> [PAGE EXCERPT]:

On February 28, 2013, AdCare Health Systems, Inc. (the Company) and certain of its subsidiaries (together, the Ohio ALF Sellers) sold to CHP Acquisition Company, LLC (CHP), pursuant to that certain Agreement of Sale, dated October 11, 2012 and amended December 28, 2012 (as amended, the Ohio Sale Agreement), between the Ohio ALF Sellers and CHP, certain land, buildings, improvements, furniture, fixtures and equipment comprising the Lincoln Lodge Retirement Residence (the Lincoln Lodge Facility) located in Columbus, Ohio for an aggregate purchase price of $2,400,000 (the Lincoln Lodge Purchase Price). As previously disclosed in the Companys Current Report on Form 8-K filed with the Securities and Exchange Commission (SEC) on January 4, 2013, the Ohio ALF Sellers sold to CHP, pursuant to the Ohio Sale Agreement, certain land, buildings, improvements, furniture, fixtures, operating agreements and equipment comprising the following assisted living facilities: (i) Hearth & Home of El Camino located in Springfield, Ohio; (ii) Hearth & Home of Van Wert located in Van Wert, Ohio; (iii) Hearth & Home at Harding located in Springfield, Ohio; and (iv) Hearth & Home at Urbana located in Urbana, Ohio for an aggregate purchase price of $16,097,652.80 ((i) through (iv), together with the Lincoln Lodge Facility, the Sold Ohio Facilities).
The Lincoln Lodge Purchase Price consisted of, among other items, $435,498.46 in cash proceeds to the Company and the repayment of the principal balance of a United States Department of Housing and Urban Development (HUD) loan with respect to the Lincoln Lodge Facility in an aggregate amount of $1,854,480.88. In connection with the sale of the Lincoln Lodge Facility, the Company and an affiliate of CHP also entered into an assignment and assumption agreement of leases, rents and security deposits, containing customary terms and conditions.
As previously disclosed in the Companys Current Report on Form 8-K filed with the SEC on January 4, 2013, the Ohio Sale Agreement also includes the sale of Hearth & Home of Vandalia, the Companys assisted living facility located in Vandalia, Ohio (the Vandalia Facility). The closing date for the sale of the Vandalia Facility is the sooner of: (x) September 1, 2014; (y) such time that HUD approves the assignment to CHP of the HUD loan with respect to the Vandalia Facility; or (z) such time as HUD informs the Company of its desire to cause the parties to terminate that certain Management Agreement, dated December 28, 2012, between affiliates of the Company and affiliates of CHP. It is currently anticipated that the closing of the sale of the Vandalia Facility will occur in the first half of 2013.

> [DATASET SECTION]:
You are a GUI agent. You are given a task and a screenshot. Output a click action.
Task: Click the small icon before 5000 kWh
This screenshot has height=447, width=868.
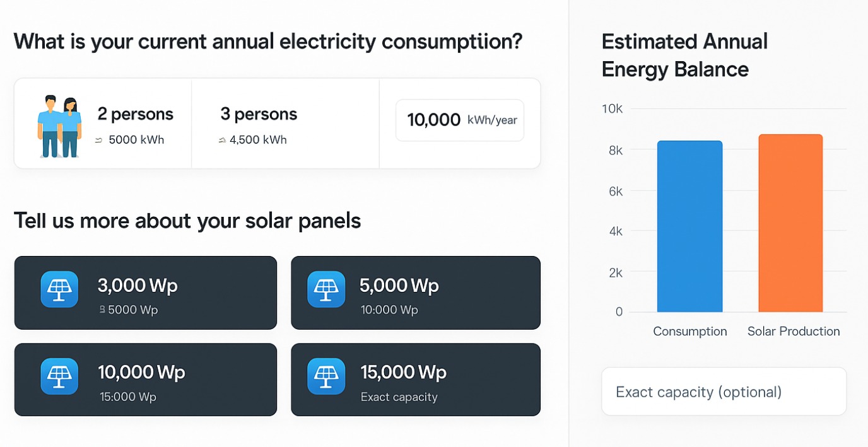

> [GIVEN INSTRUCTION 1]: Quote the Ohio facility sale text from "The Lincoln Lodge Purchase Price consisted" up to and including "terms and conditions.".
> [GIVEN INSTRUCTION 2]: Does each statement agree with the Ohio facility sale text? Answer yes or no, and quote the words that decide it. (a) The Lincoln Lodge Facility sold for an aggregate purchase price of $2,400,000. (b) The Lincoln Lodge Facility is located in Springfield, Ohio. (c) The sale of the Vandalia Facility is expected to close in the second half of 2013.
> [GIVEN INSTRUCTION 3]: According to the Ohio facility sale text, how much in cash proceeds did the Company receive as part of the Lincoln Lodge Purchase Price?
The data shown here comes from a source other than the Ohio facility sale text.

> [TASK SOLUTION 1]:
The Lincoln Lodge Purchase Price consisted of, among other items, $435,498.46 in cash proceeds to the Company and the repayment of the principal balance of a United States Department of Housing and Urban Development (HUD) loan with respect to the Lincoln Lodge Facility in an aggregate amount of $1,854,480.88. In connection with the sale of the Lincoln Lodge Facility, the Company and an affiliate of CHP also entered into an assignment and assumption agreement of leases, rents and security deposits, containing customary terms and conditions.

> [TASK SOLUTION 2]:
(a) Yes: "for an aggregate purchase price of $2,400,000"
(b) No: "the Lincoln Lodge Retirement Residence (the Lincoln Lodge Facility) located in Columbus, Ohio"
(c) No: "It is currently anticipated that the closing of the sale of the Vandalia Facility will occur in the first half of 2013."

> [TASK SOLUTION 3]: $435,498.46